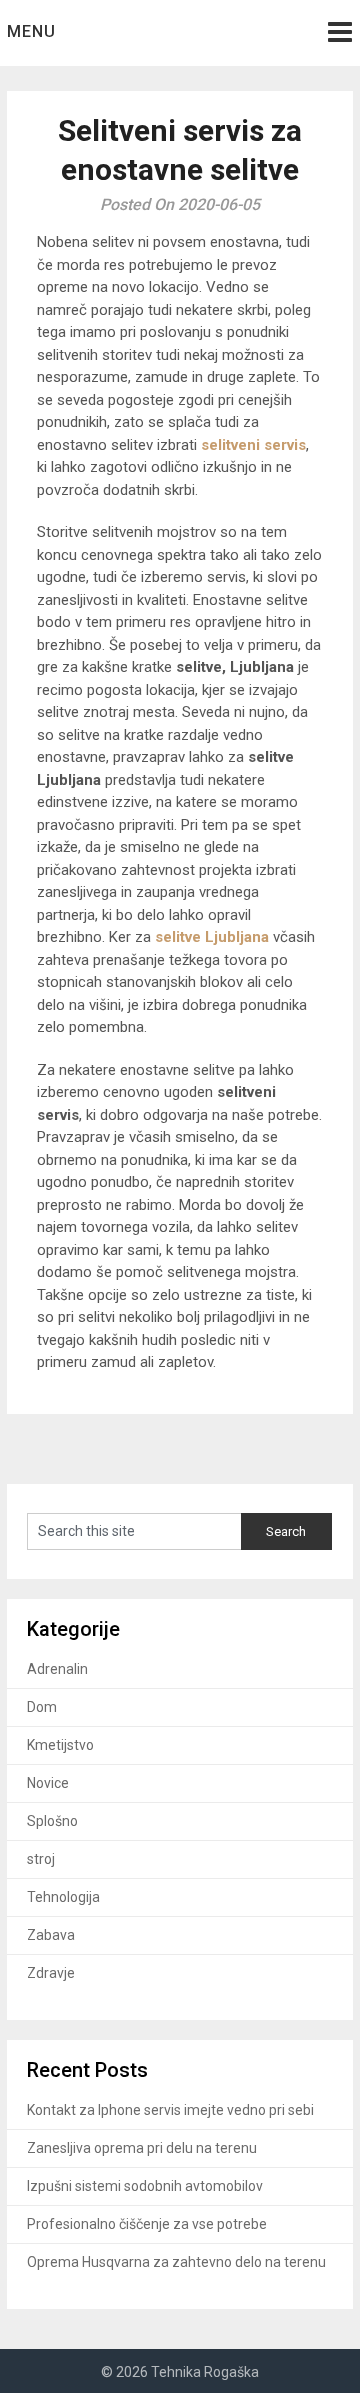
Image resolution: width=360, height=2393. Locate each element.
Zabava (51, 1935)
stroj (41, 1859)
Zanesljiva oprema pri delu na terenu (142, 2148)
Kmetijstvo (60, 1745)
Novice (48, 1783)
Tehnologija (63, 1897)
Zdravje (51, 1973)
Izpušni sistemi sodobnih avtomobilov (145, 2186)
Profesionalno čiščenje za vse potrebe (147, 2224)
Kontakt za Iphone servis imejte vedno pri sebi (170, 2110)
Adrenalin (57, 1669)
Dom (42, 1707)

_Task prompt_: Reproduce the lines word for word, starting at the one holding "Tehnologija (63, 1897)" and ending at the final line of the material above.

_Expected output_:
Tehnologija (63, 1897)
Zdravje (51, 1973)
Izpušni sistemi sodobnih avtomobilov (145, 2186)
Profesionalno čiščenje za vse potrebe (147, 2224)
Kontakt za Iphone servis imejte vedno pri sebi (170, 2110)
Adrenalin (57, 1669)
Dom (42, 1707)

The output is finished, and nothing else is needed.